» **Source passage**
— START —

A parliamentary select committee is currently investigating cryptocurrencies, raising the prospect of some form of extra controls.

Detective Inspector Craig Hamilton, national manager of New Zealand Police’s financial crime group, said some crimes facilitated by cryptocurrency would not occur in their absence, with ransomware being a ‘‘classic’’ example.

‘‘In the absence of cryptocurrency, we potentially wouldn’t have the ransomware attacks that we are experiencing around the world,’’ he told the committee.

Hamilton gave his evidence by video link from Waikato, where the district health board is still recovering from a crippling ransomware attack in May.

Insurance broking giant Marsh McLennan has estimated 98 per cent of ransomware cases last year demanded payment in bitcoin because it allowed cyber criminals to receive funds with ‘‘a high degree of anonymity’’.

This week, the GCSB’s National Cyber Security Centre (NCSC) said criminal attacks on significant national organisations had more than doubled in the year to June, singling out ransomware as one of the key threats.

Access to cryptocurrency exchanges provided the infrastructure behind criminal ransomware activity, it said.

‘‘A growing cyber insurance market and larger ransom payments contribute to higher revenues for ransomware actors, who reinvest their earnings to develop new malware and research new targets,’’ the NCSC said.

The increased use of cryptocurrencies also enabled cyber criminals to launder their proceeds of crime, often without detection, it said.

Californian Research firm Cybersecurity Ventures estimated in June that the global cost of ransomware would spiral from US$20 billion (NZ$28.5b) this year to US$256b by 2031.

Hamilton also told MPs the world would probably see more ransomware-type attacks.

One of the reasons was that regulatory oversight of crypto exchanges was ‘‘very patchy around the world,’’ he said.

‘‘Although cryptocurrency can leave New Zealand with ease, it often ends up in places where it is hard to track and if an exchange . . . is criminally inclined, it is near impossible.

— END —

» **Data extract**
— START —

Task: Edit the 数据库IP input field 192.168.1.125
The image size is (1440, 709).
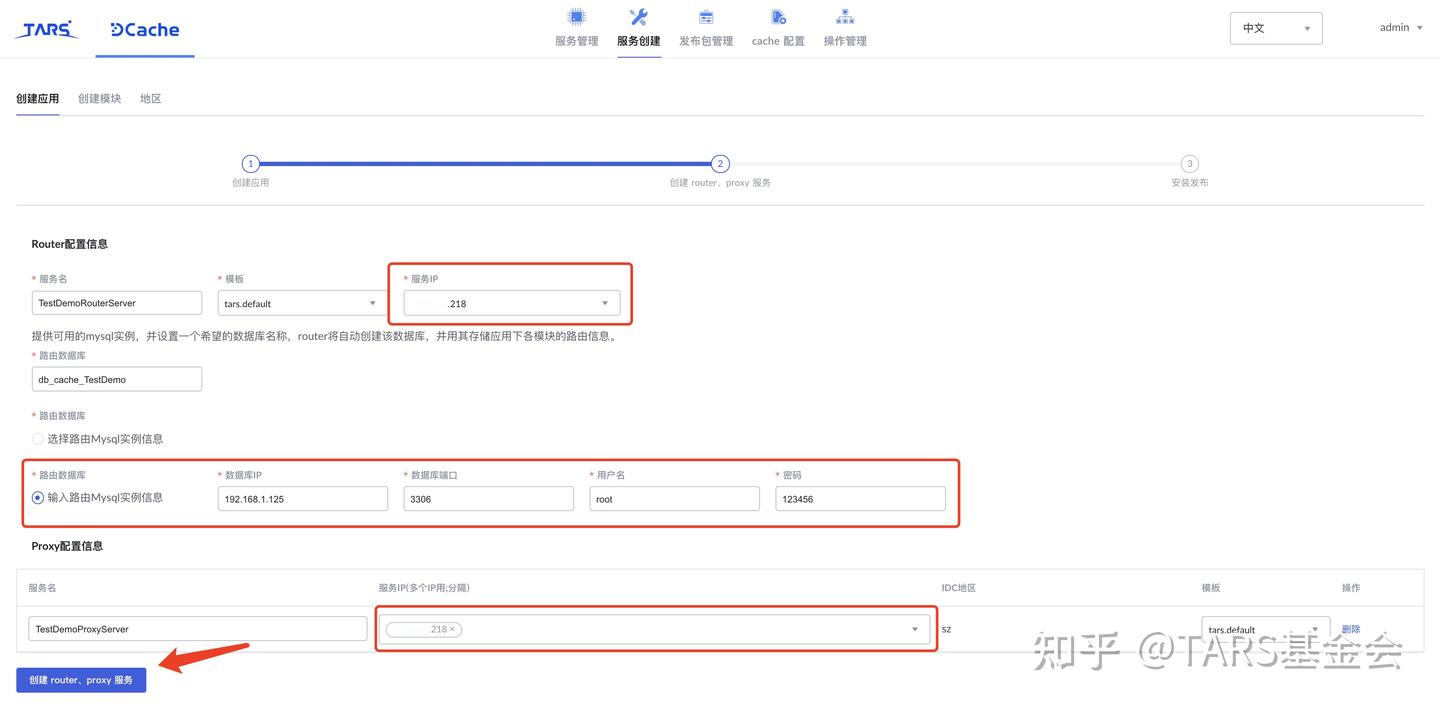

— END —

» **What to produce**
Pick up the passage on cryptocurrency and ransomware from the point where it stops, and carry it forward. The material has no connection to the passage on cryptocurrency and ransomware.

» **Task response**
‘‘We will see more of this sort of thing as it is the future of a lot of organised crime.’’

Cryptocurrencies have also attracted criticism because of the electricity involved in their ‘‘mining’’, which often involves the use of huge numbers of computer servers to plough through mathematical calculations.

Britain’s Cambridge University estimated in February that bitcoin consumed 113 terawatt-hours of electricity last year, which is more than 21⁄2 times all the electricity used in New Zealand last year.

But Thorsten Albers, Auckland-based chief innovation officer of cryptocurrency company Citibase, told the select committee that New Zealand should make ‘‘gains and profits’’ from cryptocurrencies tax-free, because they were hard to tax.

‘‘That would make a lot of headlines around the world,’’ he told MPs.

Such a move would bring a lot of blockchain developers to the country, he said. ‘‘New Zealand could be a crypto hub.’’

The Reserve Bank told the committee in September that cryptocurrencies were rarely used as a form of payment by businesses.

But BlockchainNZ, an association of organisations and individuals involved in the blockchain technology that underpins cryptocurrencies, told the committee that they were a source of innovation.

It has appealed to the committee and government agencies to work with the industry before imposing any new regulations, ‘‘particularly in respect of tax law, securities law, anti-money laundering and countering financing of terrorism law and financial service provider law’’.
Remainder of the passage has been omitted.